Title: Periyar: A Political Biography of E.V. Ramasamy; Author: Bala Jeyaraman; Publisher: Rainlight/Rupa; Pages: 124; Price: Rs.295

No one did what E.V. Ramasamy (Naicker), popularly known as “Periyar” (respected one or elder), did to Tamil society. The father of the Dravidian movement was a rationalist, a social reformer, a political activist and, above all, an unabashed atheist, the only one in modern India of his stature to publicly defy Hindu gods. But he did not remain a mass leader forever. When he was, he had the guts to denounce Mahatma Gandhi, and he played a key role in destroying the Congress party in what is now known as Tamil Nadu.
Ironically, for one who was passionately anti-God and anti-Brahmin, he was named after an avatar of Lord Vishnu because his parents visited many temples and prayed to many deities praying for a child. What makes Jeyaraman’s book a good read is it neither sees Periyar as a superman his admirers make him out to be nor as a hateful demagogue his critics say he was.
After a difficult young life during which time he fled his home and once scavenged for leftovers in the garbage, Periyar developed leadership traits as he returned to take care of the family business.

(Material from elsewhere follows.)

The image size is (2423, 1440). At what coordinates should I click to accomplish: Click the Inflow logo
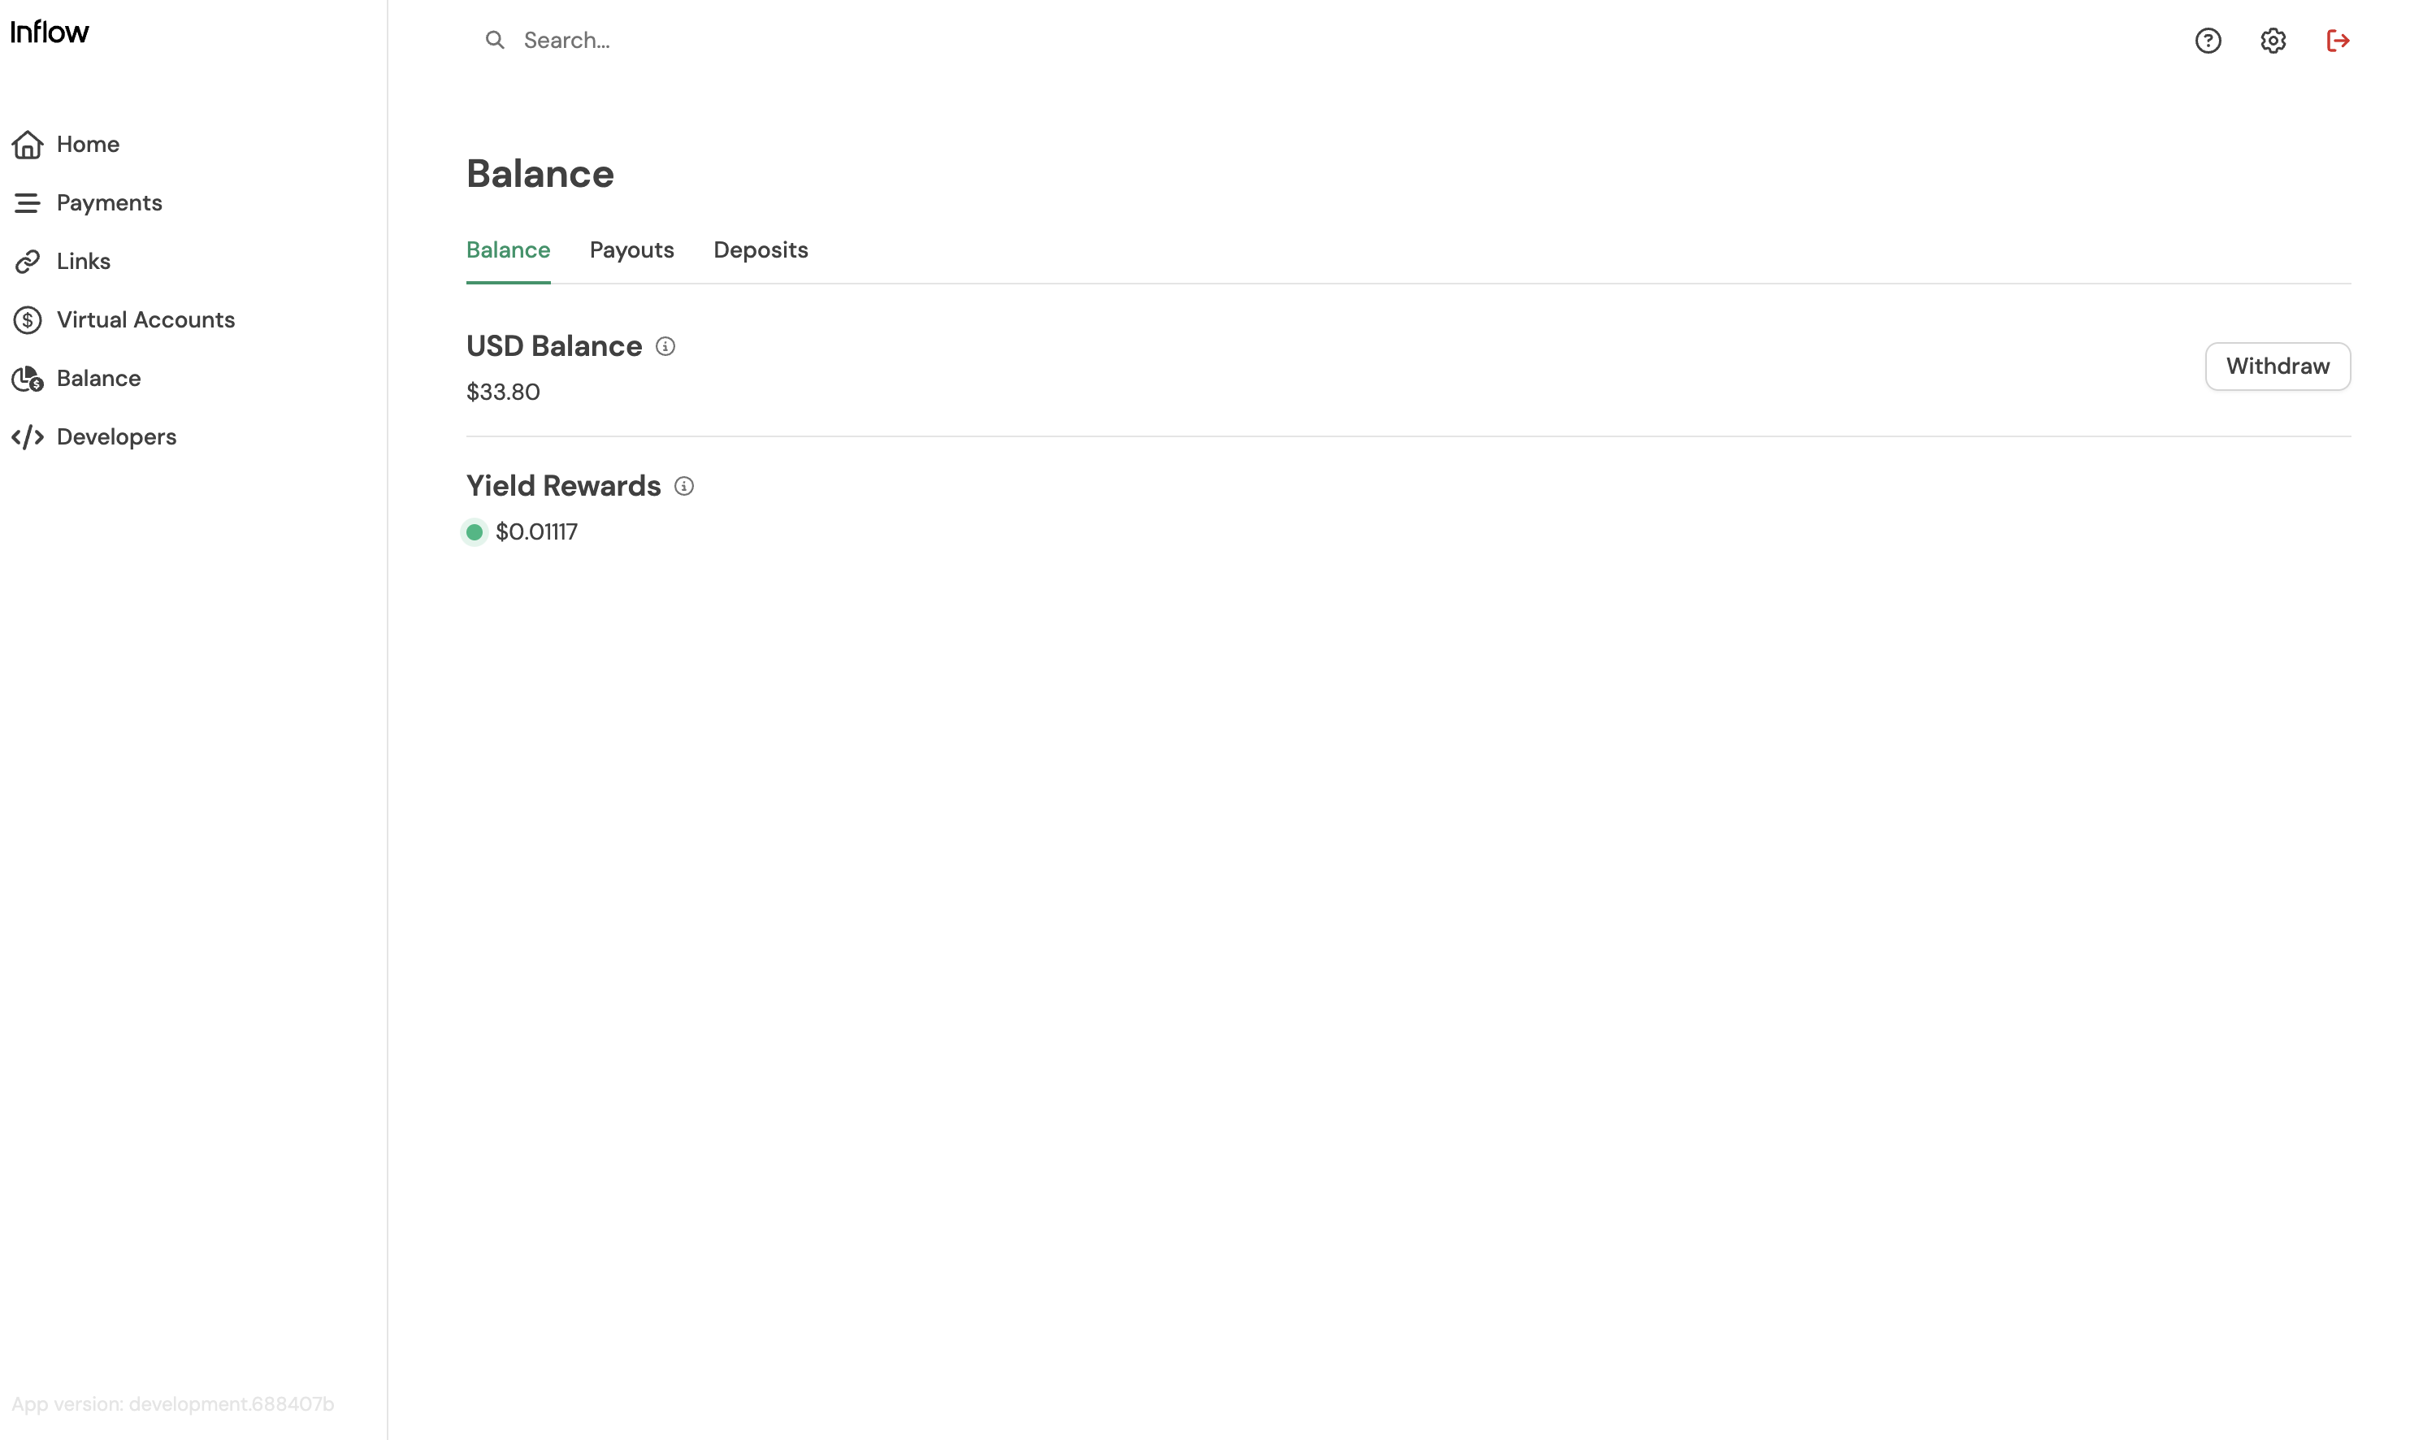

In no time he became a member of the Erode Municipal Council, becoming its chairman in 1918. He was “unafraid and scrupulously honest”.
He joined the Congress, partly because of his (earlier) high regards for Gandhi. But the Brahmin dominance of the party stifled him. Once he walked out, he made it clear that his mission was to destroy God, religion, Gandhi, Congress and the Brahmin, whom he loathed.

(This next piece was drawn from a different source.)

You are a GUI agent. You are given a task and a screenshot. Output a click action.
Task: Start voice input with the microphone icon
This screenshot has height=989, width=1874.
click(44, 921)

Thus began the Self-Respect Movement that made him an outspoken critic of Hindu religious rituals and Hindu gods. He campaigned for equal rights for women, widow remarriage and untouchability – no easy task in that era. He organized weddings without Brahmin priests or Sanskrit hymns, at times holding them during the supposedly inauspicious “Rahu Kalam”! He even advocated test tube babies! When his wife died, he had her body put in a coffin, carried in a hearse and cremated – “to combine the funeral customs of Muslims, Christians and Hindus”.
When a Rajaji ministry tried to impose Hindi on the Tamils during the British era, Periyar called for a separate “Dravida Nadu” – a la Jinnah’s Pakistan. He did not accept government office but came to form the Dravida Kazhagam or DK (from which were born the DMK and, later, the AIADMK). It was Periyar’s second marriage, to one far younger to him, that partly led to a split in the DK and the birth of the DMK. The latter’s growth clipped Periyar’s wings over time.
His opposition to Hindi and Hindu gods, however, raged on. But his post-independence call for boycott of Brahmins went nowhere. Periyar also sought a ban in government offices of all religious holidays and display of pictures of Hindu gods.
Periyar was no armchair revolutionary. “Probably there is no other personality in Tamil Nadu whose legacy has been debated and fought over as much as that of Periyar’s.” He remained a fighter till the very end, at times getting wheeled to public meetings with a urine bucket in tow. One of his legacies is the near complete absence of caste-based surnames in Tamil Nadu. But his atheist plank has almost been abandoned by the Dravidian parties of today. It is impossible to understand today’s Tamil Nadu politics without knowing Periyar.